■ Goals:
1. Write out the part of the video compression text below starting with "B-frames and P-frames require" and going on through "within a frame.", word for word.
2. Carry on the passage about video frame encoding below, starting right after its last sentence.

■ Document text:
# # # # #
There are many possible GOP structures. A common GOP structure is 15 frames long, and has the sequence I_BB_P_BB_P_BB_P_BB_P_BB_. A similar 12-frame sequence is also common. I-frames encode for spatial redundancy, P and B-frames for both temporal redundancy and spatial redundancy. Because adjacent frames in a video stream are often well-correlated, P-frames and B-frames are only a small percentage of the size of I-frames. However, there is a trade-off between the size to which a frame can be compressed versus the processing time and resources required to encode such a compressed frame. The ratio of I, P and B-frames in the GOP structure is determined by the nature of the video stream and the bandwidth constraints on the output stream, although encoding time may also be an issue. This is particularly true in live transmission and in real-time environments with limited computing resources, as a stream containing many B-frames can take much longer to encode than an I-frame-only file.
B-frames and P-frames require fewer bits to store picture data, generally containing difference bits for the difference between the current frame and a previous frame, subsequent frame, or both. B-frames and P-frames are thus used to reduce redundancy information contained across frames. In operation, a decoder receives an encoded B-frame or encoded P-frame and uses a previous or subsequent frame to reconstruct the original frame. This process is much easier and produces smoother scene transitions when sequential frames are substantially similar, since the difference in the frames is small.
Each video image is separated into one luminance (Y) and two chrominance channels (also called color difference signals Cb and Cr). Blocks of the luminance and chrominance arrays are organized into “macroblocks,” which are the basic unit of coding within a frame.
In the case of I-frames, the actual image data is passed through an encoding process. However, P-frames and B-frames are first subjected to a process of “motion compensation.” Motion compensation is a way of describing the difference between consecutive frames in terms of where each macroblock of the former frame has moved. Such a technique is often employed to reduce temporal redundancy of a video sequence for video compression. Each macroblock in the P-frames or B-frame is associated with an area in the previous or next image that it is well-correlated, as selected by the encoder using a “motion vector.” The motion vector that maps the macroblock to its correlated area is encoded, and then the difference between the two areas is passed through the encoding process.
Conventional video codecs use motion compensated prediction to efficiently encode a raw input video stream. The macroblock in the current frame is predicted from a displaced macroblock in the previous frame. The difference between the original macroblock and its prediction is compressed and transmitted along with the displacement (motion) vectors. This technique is referred to as inter-coding, which is the approach used in the MPEG standards.
# # # # #
■ Stored data:
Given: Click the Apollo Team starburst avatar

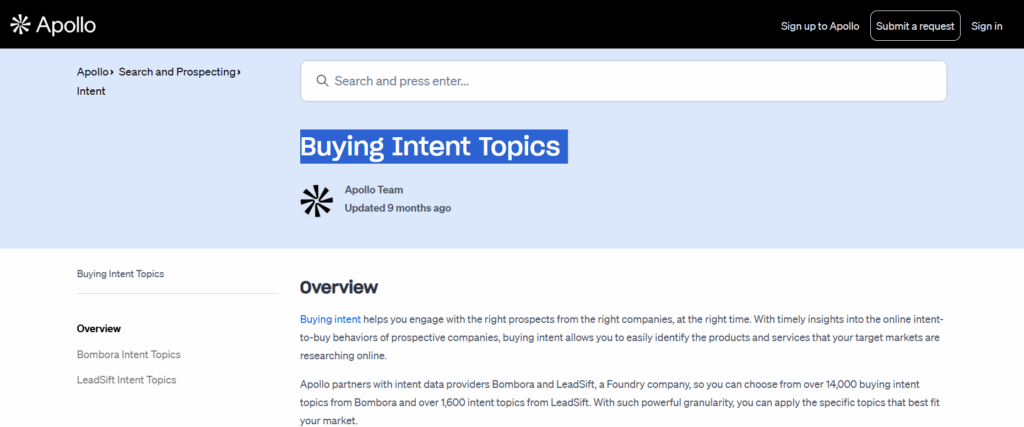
# # # # #
■ Written responses:
1.
B-frames and P-frames require fewer bits to store picture data, generally containing difference bits for the difference between the current frame and a previous frame, subsequent frame, or both. B-frames and P-frames are thus used to reduce redundancy information contained across frames. In operation, a decoder receives an encoded B-frame or encoded P-frame and uses a previous or subsequent frame to reconstruct the original frame. This process is much easier and produces smoother scene transitions when sequential frames are substantially similar, since the difference in the frames is small.
Each video image is separated into one luminance (Y) and two chrominance channels (also called color difference signals Cb and Cr). Blocks of the luminance and chrominance arrays are organized into “macroblocks,” which are the basic unit of coding within a frame.

2.
One of the most time-consuming components within the encoding process is motion estimation. Motion estimation is utilized to reduce the bit rate of video signals by implementing motion compensated prediction in combination with transform coding of the prediction error. Motion estimation-related aliasing is not able to be avoided by using inter-pixel motion estimation, and the aliasing deteriorates the prediction efficiency. In order to solve the deterioration problem, half-pixel interpolation and quarter-pixel interpolation are adapted for reducing the impact of aliasing. To estimate a motion vector with quarter-pixel accuracy, a three step search is generally used. In the first step, motion estimation is applied within a specified search range to each integer pixel to find the best match. Then, in the second step, eight half-pixel points around the selected integer-pixel motion vector are examined to find the best half-pixel matching point. Finally, in the third step, eight quarter-pixel points around the selected half-pixel motion vector are examined, and the best matching point is selected as the final motion vector. Considering the complexity of the motion estimation, the integer-pixel motion estimation takes a major portion of motion estimation if a full-search is used for integer-pixel motion estimation. However, if a fast integer motion estimation algorithm is utilized, an integer-pixel motion vector is able to be found by examining less than ten search points. As a consequence, the computation complexity of searching the half-pixel motion vector and quarter-pixel motion vector becomes dominant.
Video coders have been improved in recent years, but one of the common drawbacks of the coders is the fact that they tend to fail to encode some parts of the content depending on the nature of the content and the employed method of encoding. Previous approaches to improve encoding quality are much more complex. The methods of improving encoding involve video classification and segmentation techniques which are complex and do not necessarily identify all failure points of an encoder.
Post multi-modal coding overcomes the shortcomings of video encoders which fail to meet an expected quality standard while encoding some portions of a video. The deficient encoding is typically due to the type of video content or the encoding technique. A method to improve the quality of the deficient portions, identifies macroblocks that are encoded at a deficient quality. Then, the identified macroblocks are encoded with another suitable encoding technique so that the desired quality is met. The improved macroblocks are then inserted into the original bit-stream, replacing the lower quality sections.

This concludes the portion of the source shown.